Source records:
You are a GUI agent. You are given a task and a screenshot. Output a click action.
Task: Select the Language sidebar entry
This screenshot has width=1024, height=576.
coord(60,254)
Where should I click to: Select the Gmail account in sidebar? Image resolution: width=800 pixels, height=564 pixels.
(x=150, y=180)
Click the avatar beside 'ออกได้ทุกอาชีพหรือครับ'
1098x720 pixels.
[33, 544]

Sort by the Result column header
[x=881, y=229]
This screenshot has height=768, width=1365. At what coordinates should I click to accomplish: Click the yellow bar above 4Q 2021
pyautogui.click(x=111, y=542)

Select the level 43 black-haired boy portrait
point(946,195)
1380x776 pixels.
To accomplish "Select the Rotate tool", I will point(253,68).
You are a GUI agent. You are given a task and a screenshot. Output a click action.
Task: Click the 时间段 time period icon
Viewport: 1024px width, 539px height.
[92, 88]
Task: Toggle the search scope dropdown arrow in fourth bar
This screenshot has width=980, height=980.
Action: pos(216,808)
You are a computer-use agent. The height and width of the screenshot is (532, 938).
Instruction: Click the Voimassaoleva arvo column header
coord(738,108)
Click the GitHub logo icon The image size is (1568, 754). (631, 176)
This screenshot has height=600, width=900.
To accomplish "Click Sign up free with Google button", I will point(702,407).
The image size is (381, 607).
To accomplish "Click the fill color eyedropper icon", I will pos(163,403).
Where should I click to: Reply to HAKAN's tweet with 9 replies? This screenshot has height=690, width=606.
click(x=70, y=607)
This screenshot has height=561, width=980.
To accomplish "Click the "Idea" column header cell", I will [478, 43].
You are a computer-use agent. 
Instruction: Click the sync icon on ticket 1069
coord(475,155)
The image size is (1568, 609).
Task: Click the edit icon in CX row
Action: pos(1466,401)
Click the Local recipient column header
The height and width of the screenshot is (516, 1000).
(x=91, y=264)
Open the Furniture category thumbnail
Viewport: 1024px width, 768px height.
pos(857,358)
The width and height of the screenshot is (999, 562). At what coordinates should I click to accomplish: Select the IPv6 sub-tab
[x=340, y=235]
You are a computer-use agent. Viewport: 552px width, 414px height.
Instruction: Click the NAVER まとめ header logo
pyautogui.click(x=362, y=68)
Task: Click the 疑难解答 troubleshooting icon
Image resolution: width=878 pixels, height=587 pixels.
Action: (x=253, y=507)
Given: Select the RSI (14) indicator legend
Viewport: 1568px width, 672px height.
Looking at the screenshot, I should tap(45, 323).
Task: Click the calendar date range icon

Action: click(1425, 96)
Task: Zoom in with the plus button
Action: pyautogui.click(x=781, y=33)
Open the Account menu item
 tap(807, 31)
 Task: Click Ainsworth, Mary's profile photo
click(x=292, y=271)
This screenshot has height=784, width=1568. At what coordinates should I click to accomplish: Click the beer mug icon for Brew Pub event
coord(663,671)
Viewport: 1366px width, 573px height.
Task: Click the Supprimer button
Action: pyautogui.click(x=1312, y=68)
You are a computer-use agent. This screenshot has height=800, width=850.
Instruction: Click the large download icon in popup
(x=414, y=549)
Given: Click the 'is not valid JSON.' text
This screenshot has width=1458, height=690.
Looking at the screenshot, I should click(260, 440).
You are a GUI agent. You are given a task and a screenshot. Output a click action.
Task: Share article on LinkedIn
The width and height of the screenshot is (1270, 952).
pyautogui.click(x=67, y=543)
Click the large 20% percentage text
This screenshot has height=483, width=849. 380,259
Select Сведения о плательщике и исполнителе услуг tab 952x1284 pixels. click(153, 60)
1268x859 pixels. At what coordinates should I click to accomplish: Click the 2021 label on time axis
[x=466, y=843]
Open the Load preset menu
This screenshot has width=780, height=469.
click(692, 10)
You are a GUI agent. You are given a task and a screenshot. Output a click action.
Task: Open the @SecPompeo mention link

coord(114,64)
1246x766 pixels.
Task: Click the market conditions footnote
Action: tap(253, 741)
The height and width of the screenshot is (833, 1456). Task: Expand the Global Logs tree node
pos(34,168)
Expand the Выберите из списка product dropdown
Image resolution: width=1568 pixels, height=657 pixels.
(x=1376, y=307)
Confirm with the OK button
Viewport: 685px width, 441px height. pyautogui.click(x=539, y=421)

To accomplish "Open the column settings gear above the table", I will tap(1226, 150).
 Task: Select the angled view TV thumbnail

■ What to produce ■
Check each line above for the word "dropdown", and give only the number of lines that contain it.

■ Problem solution ■
2